Tracking usage metrics with Kafka integration

Published in

Unibuddy

10 min readNov 29, 2021

Our mission at Unibuddy is to empower students to feel confident in making life’s tough decisions when choosing where to study. Our leading tech products enable student ambassadors to connect with prospective students and allow our customers (the universities using our products) to measure and track the amount of time their students spend on the platform, so they may recompense their volunteer students in a structured manner based on various metrics.

Unibuddy has various features which users engage with, the ones we felt were more indicative of active usage were those on Unibuddy Chat and Unibuddy Events, where there are constant conversations with prospects, blog platform usage and participation in live events.

In this blog post, we discuss one of the challenges we faced in implementing this feature, and how we obtained information from the other microservices that are part of the Unibuddy application stack.

How do individual services communicate with each other?

Credits: Two services talking to each other

Communication can be orchestrated in many ways:

HTTP (REST or GraphQL)
Messaging (RabbitMQ, SNS-SQS, JMS, Kafka)
AWS S3 and Lambda
Business Process Management workflows

As Unibuddy’s product line grows and we diverge from the monolith, we will need more teams to manage these areas and as a result, the number of micro-services increases.
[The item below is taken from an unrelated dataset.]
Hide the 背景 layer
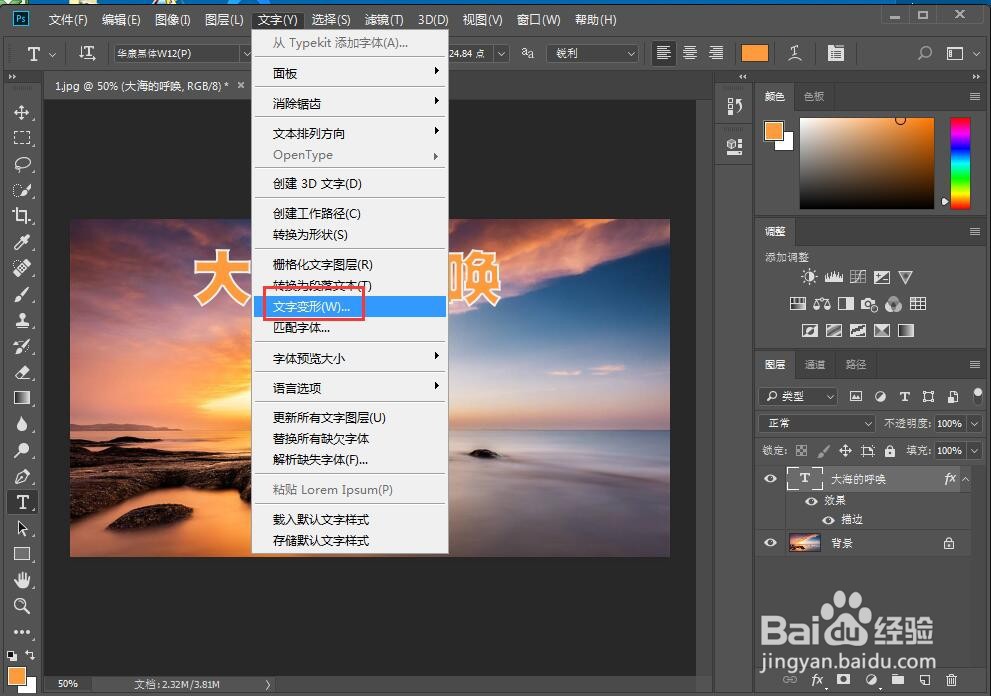The height and width of the screenshot is (696, 991). [769, 543]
We need an architecture where the services are decoupled, easily scalable and frequently deployable.

Event-driven architecture (EDA) is a software design pattern where loosely coupled services communicate with each other via asynchronous messaging. We opted for an asynchronous messaging system that is able to provide high throughput and is highly configurable based on the needs of individual services.

Why we chose Kafka

Kafka is based on a traditional messaging model, where the producer pushes messages to the broker and a consumer pulls messages from the broker. To understand the basics of Kafka, have a read of this Kafka introduction.

Kafka can be used with most of the popular clients (full list found here) There are a couple of client libraries in python such as kafka-python, pykafka or confluent-kafka, but from a performance point of view, confluent-kafka stands out. It’s also highly reliable since it’s actively developed and maintained by Confluent. All the discussion points we cover here will be based on the library confluent-kafka.

Use case:

Let’s walk through the use cases relevant to Kafka integration between the monolith and the service responsible for recording the time spent on areas such as live events, blogs and conversations at Unibuddy.
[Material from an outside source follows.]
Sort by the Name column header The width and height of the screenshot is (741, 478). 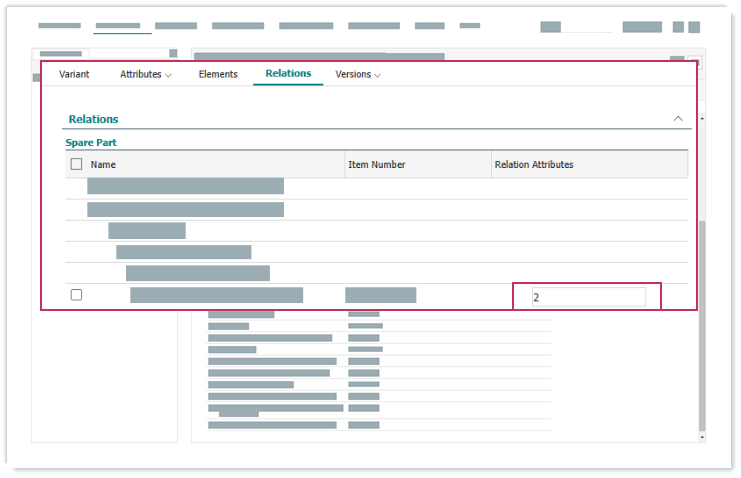(x=104, y=164)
All the events mentioned above happen at different points of time, in different services. We opted for an event-based messaging system, that allows us to track time spent by each user.
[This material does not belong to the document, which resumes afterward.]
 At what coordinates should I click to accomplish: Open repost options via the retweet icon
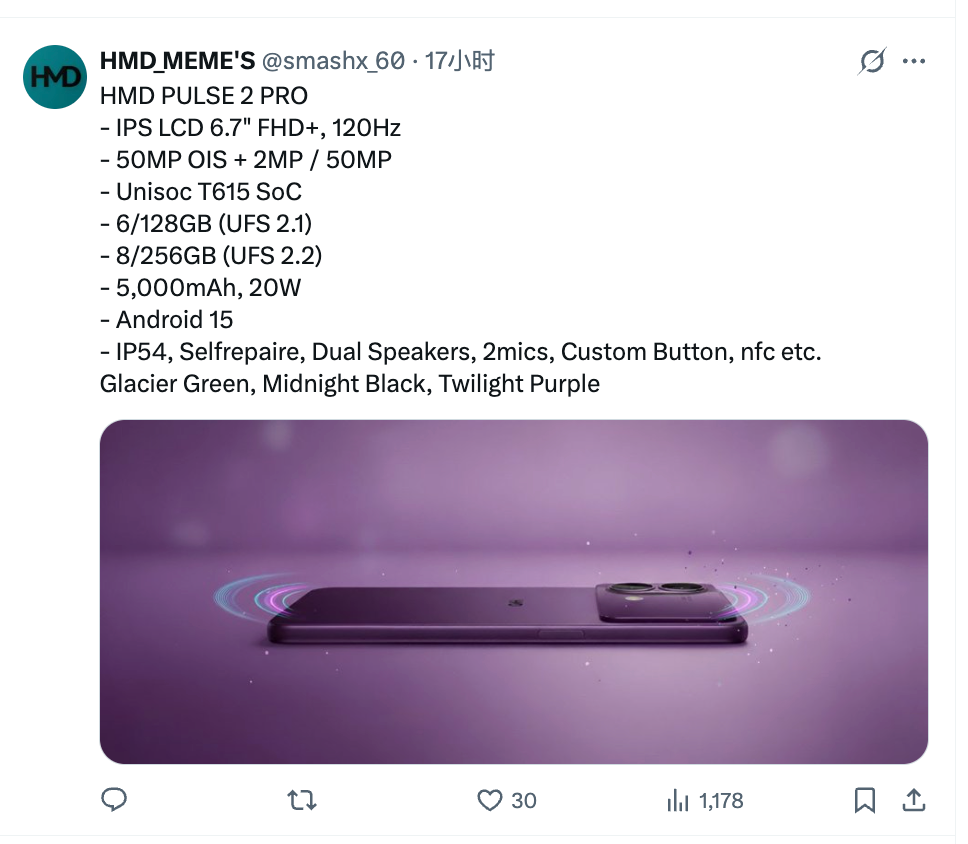coord(301,800)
All these events, depending on where they happened, need specific processing logic. Consequently, we decided to create a new microservice to manage these events.

We had hours of discussions on the following aspects of integration:

What is the event structure going to be?
How to parse date-time information in the event?
How to reliably send messages to Kafka?
How to reliably consume a message?
What can be done to achieve data idempotency?
How to maintain event versioning?

Let’s discuss each point in detail.

1. Event Semantics

The major discussion points around event semantics are:

Should the event structure follow an event carried state transfer or event notification pattern? (Read about the patterns here)
What are the attributes of an event?

When we began this journey, our event design was based on what the downstream service needed. However, each event has the potential to be a domain event. This means we had foreseen a lot more services consuming the events than just our downstream service. Therefore, a lot of modifications around the event schema might happen based on the needs of services. It would be difficult for the services to keep track of all the changes in the event schema.

We opted to use the ‘event notification pattern’ so that only the key identifiers of a particular state will be included as part of an event. For all the events in our use cases, we only send the key identifiers of the event, which in turn means fewer modifications around the event schema

Event carried state transfer (left) vs Event Notification pattern(right)

In order to do the actual message processing in the downstream service, we have to make an API call back to the monolith. In the world of message processing, there is a probability that the object might be modified between the time the message is produced and the time it is processed by the consumer. Though it comes with the cost of additional data fetching from microservice, event notification pattern avoids such discrepancies.

2. Parsing Datetime

Every event discussed has date-time information either in a created or updated attribute. We needed to standardise this as we can’t send date-time objects in the event. Supported data types in Kafka are double, int, byte[], string, long and ByteBuffer. So we parsed all date-time objects into UTC iso format strings.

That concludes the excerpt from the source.